For more information regarding the security incident at F5, the actions we are taking to address it, and our ongoing efforts to protect our customers, click here.

Forum Discussion

ktm_2000's avatar
ktm_2000
Icon for Altostratus rankAltostratus
Nov 08, 2024

Can you set Kerberos AAA server via session variable?

Folks, 

 

I am looking to setup Kerberos so folks do not need to keep entering their credentials and have been doing some testing.     I have a couple test policies setup and assigned to their own VIP.    each policy I have configured a Service account and created a keytab file specifically for the vip it relates to.     Inside the policy I have the specific kerberos AAA server defined which has the keytab file linked to it.   I have been able to get the policies to work as expected and the clients pick up the keberos ticket and successfully authenticate.

 

The challenge I face is that we have an awful lot of vips and tend to share logon policies and do not want to have a logon policy per app so I am looking for a way to keep it as simple as possible.

 

I tried in vain to create a *.domain  keytab and spn  and that didn't work,     I have tried and succeeded adding multiple keytabs together and while it did work,   the volume of apps,  I'll mess it up somewhere and it would be impractical

 

the theory I have is that if I made an ad service account per app,  create a keytab per app,  create a kerberos AAA server per app with the name of the AAA server the same as the vip,   I could create a common logon policy,   read the variable of what VIP I am trying to access,   use that variable as the kerberos AAA server name and have the logon process check against that SPN.

 

thoughts??   is there a more simple way of doing this?

application delivery

1 Reply

  • Injeyan_Kostas's avatar
    Injeyan_Kostas
    Icon for Nacreous rankNacreous
    Jun 26, 2025

    Hi ktm_2000​ 

    The simplest way would be to use a single keytab file lets say for sso.example.com and set a multi domain sso policy with sso.example.com as primary domain.
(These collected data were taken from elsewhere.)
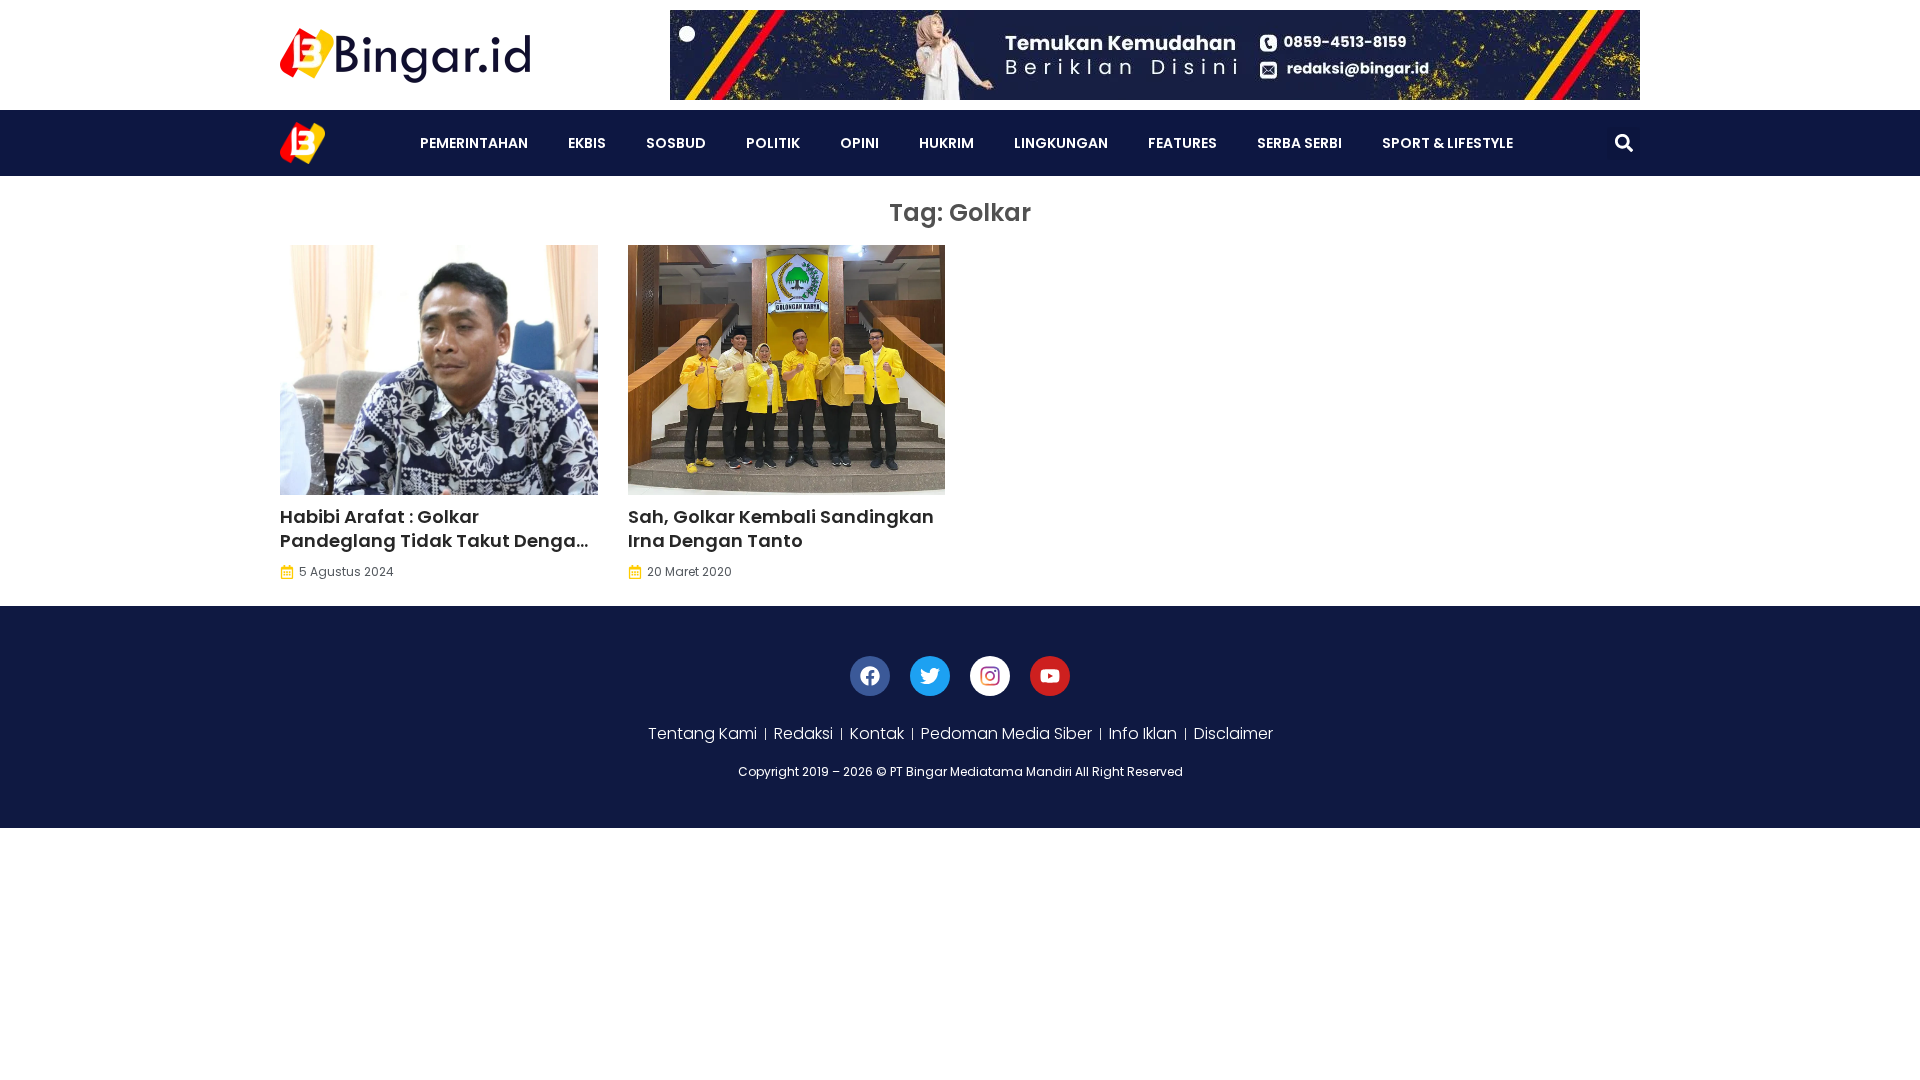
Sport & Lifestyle (1447, 143)
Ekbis (587, 143)
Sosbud (676, 143)
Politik (773, 143)
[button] (1623, 143)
Then you add the rest domains.
    So when a user tries to access app1.example.com apm will redirect him to sso.example.com where he could authenticate with kerberos and then will be returned to app1

    An other way is to have a unique login policy just for sso.example.com with kerberos and have other policies SAML federated to sso 

    And the last option is to have multiple keytabs and then inside the policy check the hostname requested and have multiple branches, one for each hostname, and assign different kerberos auth for each.